Friday, April 10, 2020

LENT 2020: Day 39: Good Friday

  • Girl with Balloon - Moco Museum
  • Friday, April 10, 2020: Good Friday
    Isaiah 52.13-53.12; Psalm 22; Hebrews 10.16-25; John 18.1-19.42
     How lovely on the mountains
          the steps of the bearer of good tidings,
    announcing peace, heralding good things,
          announcing triumph,
              saying to Zion: Your God reigns.
This, argues Brueggemann, is “a radical political announcement,” for Second Isaiah is writing in the midst of the exile. 
“The One...dismissed as useless and impotent,” Brueggemann writes, “has claimed his throne. And he has done so right in exile; right under the nose of the Babylonians.”
“The poet engages in the kind of guerilla warfare that is always necessary on behalf of the oppressed people,” Brueggemann argues.
And this is exactly what Good Friday is all about: guerilla warfare against the Roman Empire.
Jesus, executed, is dismissed as useless and impotent, but on the cross he claims his throne...right under the nose of the Romans.
But that is to get ahead of the story, that is to skip to Easter.
For now, though, we are stuck with the cry of the Psalmist, which becomes the cry of Jesus on the cross:
    My God, my God, why have you forsaken me?
Jurgen Moltmann argues that “the cry of Jesus...means not only ‘My God, why hast thou forsaken me?’ but at the same time, ‘My God, why hast thou forsaken thyself?”
Moltmann continues: “The abandonment on the cross which separates the Son from the Father is something which takes place within God himself; it is stasis within God — ‘God against God.’”
“To comprehend God in the crucified Jesus, abandoned by God, requires a ‘revolution in the concept of God,’” argues Moltmann.

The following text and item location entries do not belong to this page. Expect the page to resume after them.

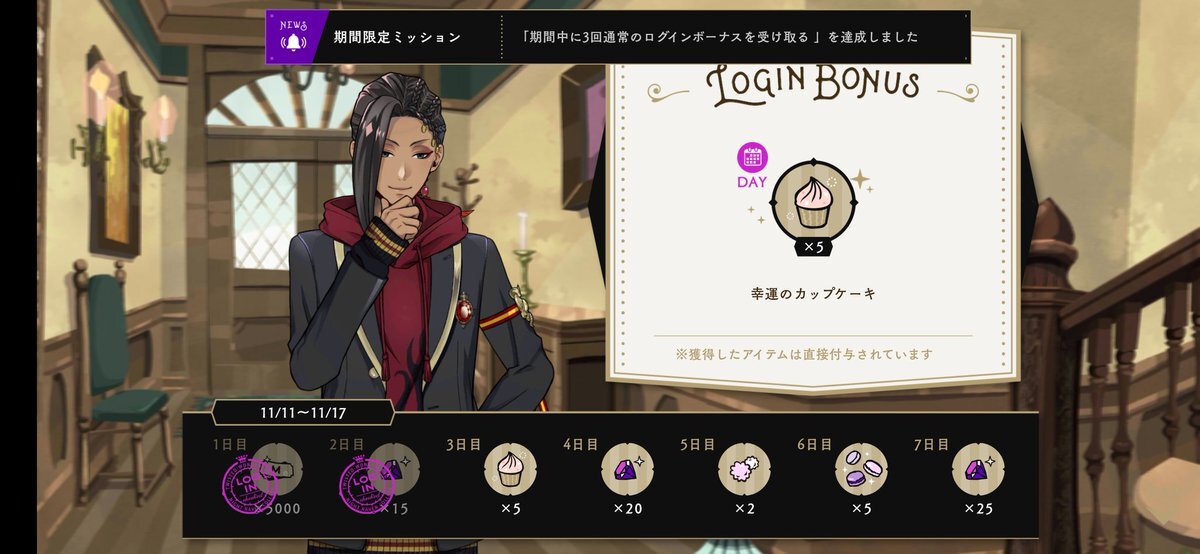Click the ×5 count below large cupcake
The image size is (1200, 554).
pyautogui.click(x=812, y=248)
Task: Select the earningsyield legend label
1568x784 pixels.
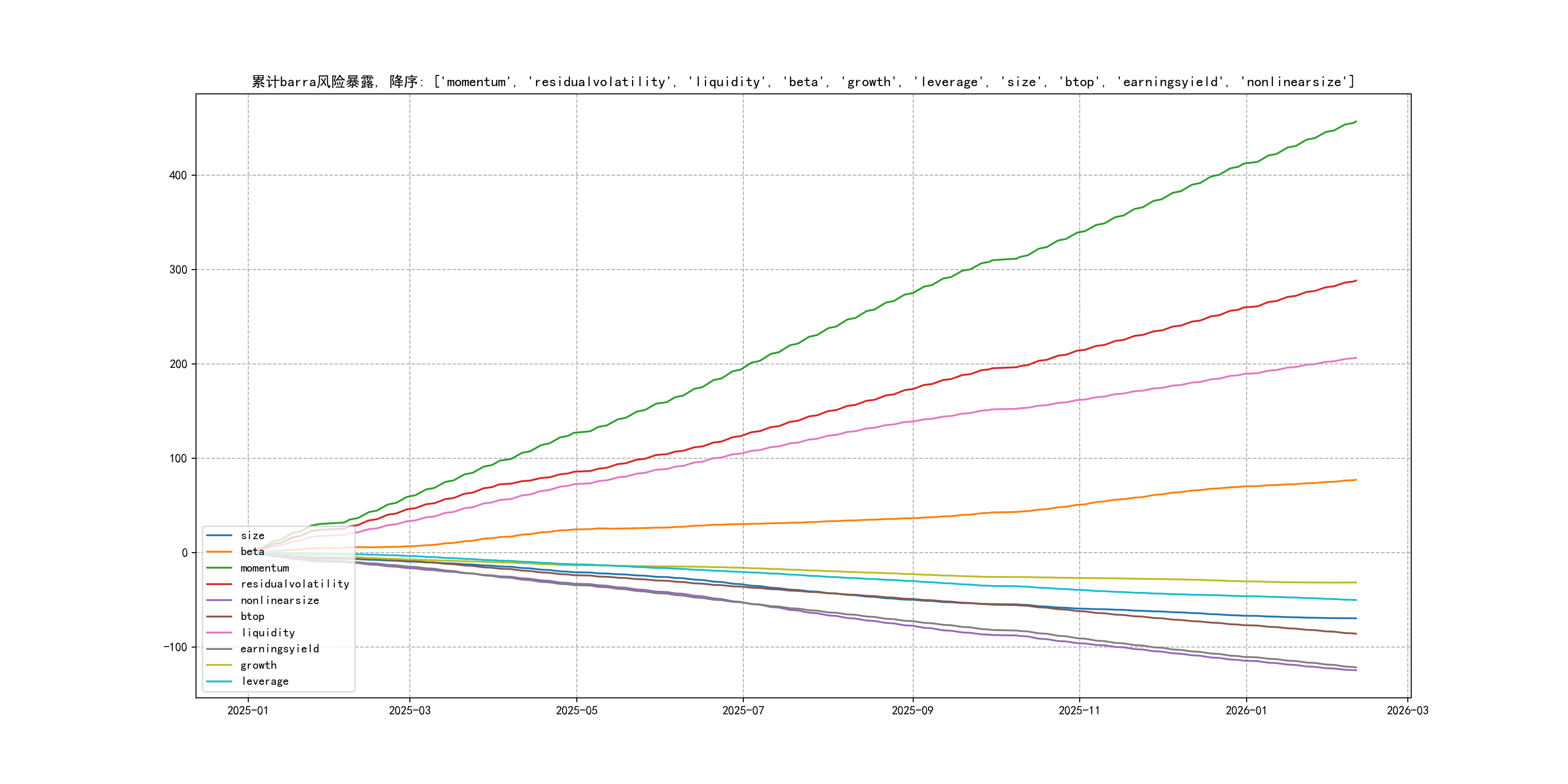Action: click(x=279, y=649)
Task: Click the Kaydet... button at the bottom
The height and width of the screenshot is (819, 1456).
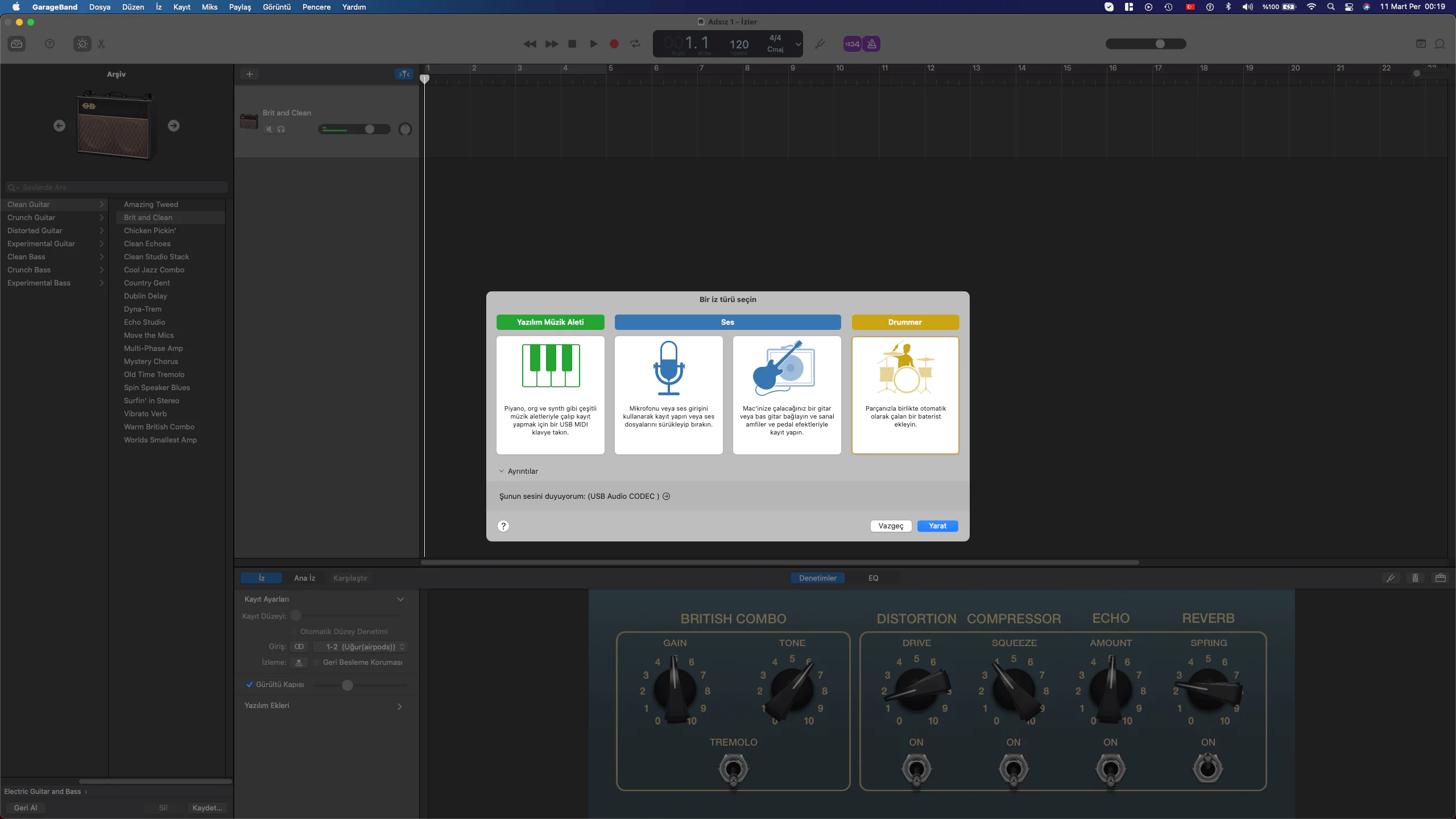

By which he means this: “In the fact of Jesus’ death-cry to God, theology either becomes impossible or becomes possible only as specifically Christian theology.”
And then Moltmann asks two questions: “How can Christian theology speak of God at all in the face of Jesus’ abandonment by God? How can Christian theology not speak of God in the face of the cry of Jesus for God on the cross?”

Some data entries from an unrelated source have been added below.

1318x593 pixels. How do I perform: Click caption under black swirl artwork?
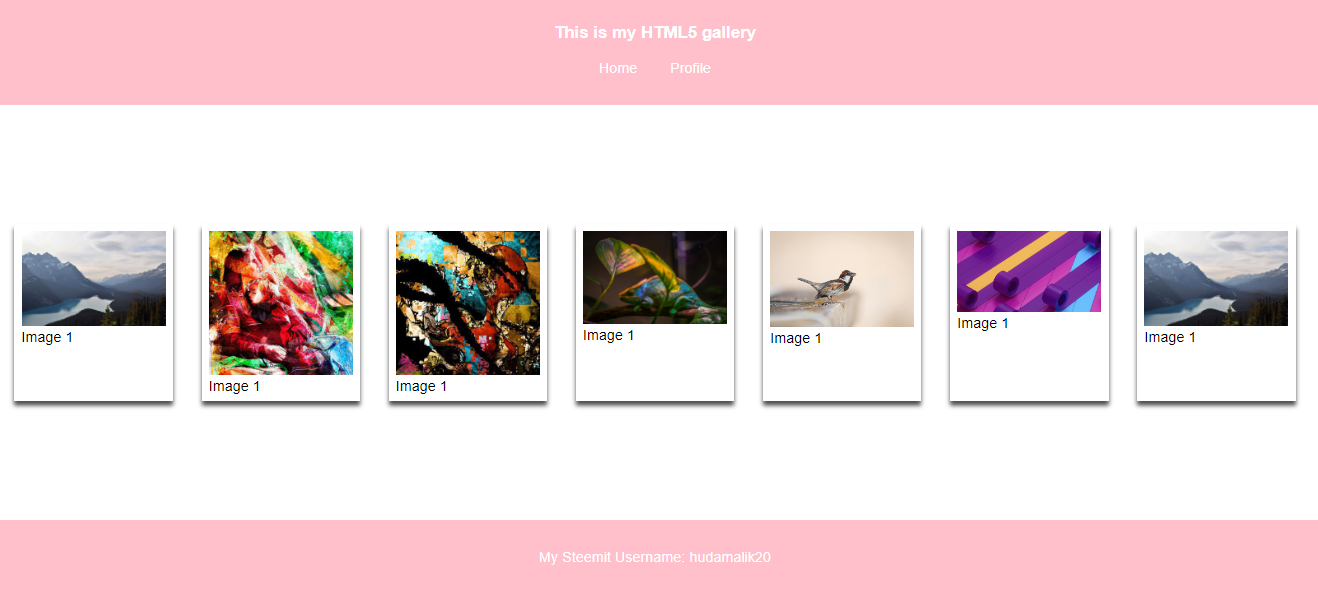click(421, 386)
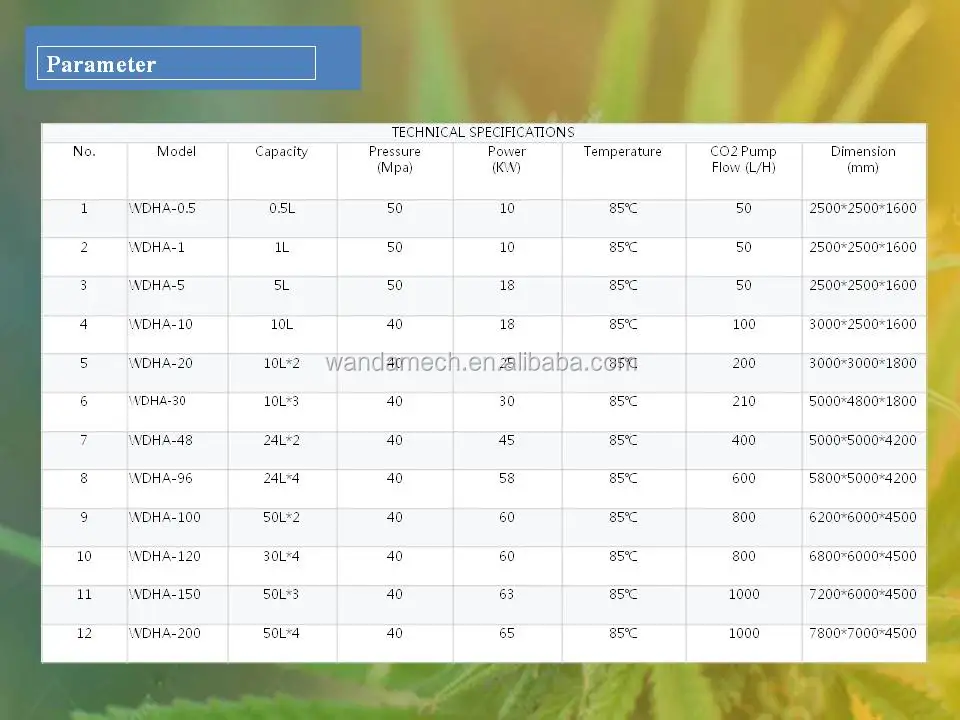This screenshot has width=960, height=720.
Task: Click the power value 58 cell
Action: click(506, 478)
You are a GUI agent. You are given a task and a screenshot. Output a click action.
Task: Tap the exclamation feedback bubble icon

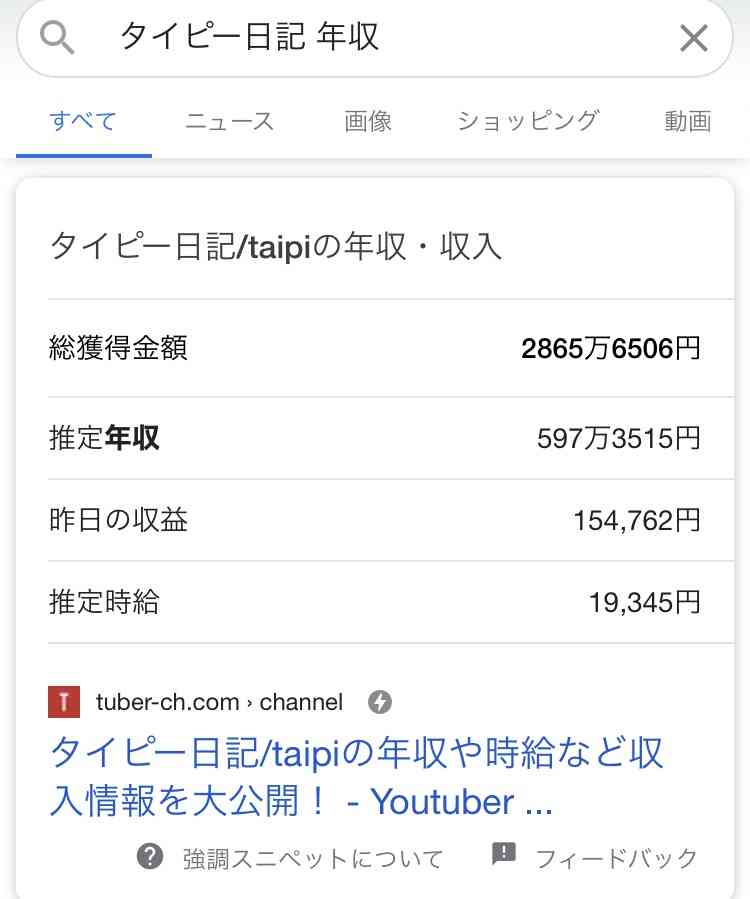point(503,854)
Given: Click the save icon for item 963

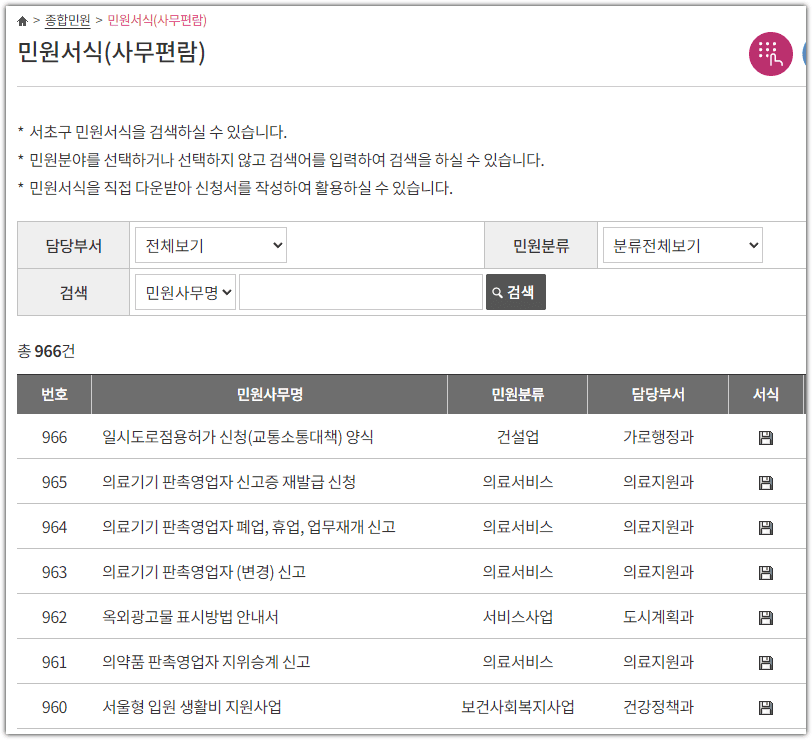Looking at the screenshot, I should coord(765,572).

And Moltmann leaves us with this observation: “The life of Jesus ends with an open question concerning God.”
Jesus is dead.
What does that mean about God?
At the end of Good Friday, we don’t know.

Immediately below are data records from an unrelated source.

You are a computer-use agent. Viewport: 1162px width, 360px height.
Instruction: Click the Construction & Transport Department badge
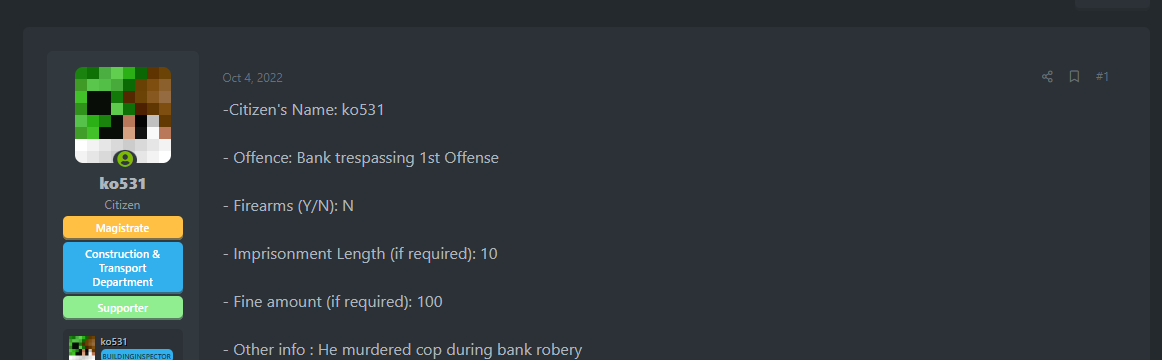pos(123,267)
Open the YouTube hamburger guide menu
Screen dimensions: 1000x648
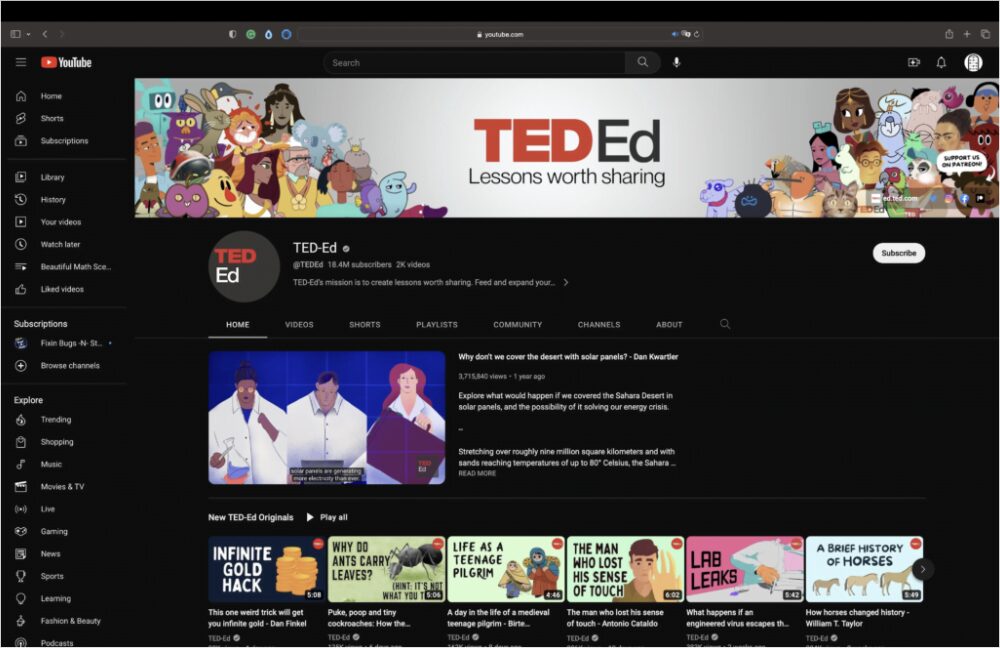click(20, 62)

That would seem to leave us with despair.
But in the midst of exile, Brueggemann observes, Second Isaiah’s words transform: “Funeral becomes festival, grief becomes doxology, and despair turns to amazement.”
The prophet doesn’t wait for liberation to announce to Zion:
    Your God reigns.
Likewise, we don’t have to wait for Easter to announce the same.
And so the prophet ends with this good news:

     My servant shall put the righteous in the right for many,
          and their crimes he shall bear.
    Therefore I will give him shares among the many,
          and with the might he shall share out spoils,
    for he laid himself bare to death
          and was counted among the wrongdoers,
    and it is he who bore the offense of many
          and interceded for wrongdoers.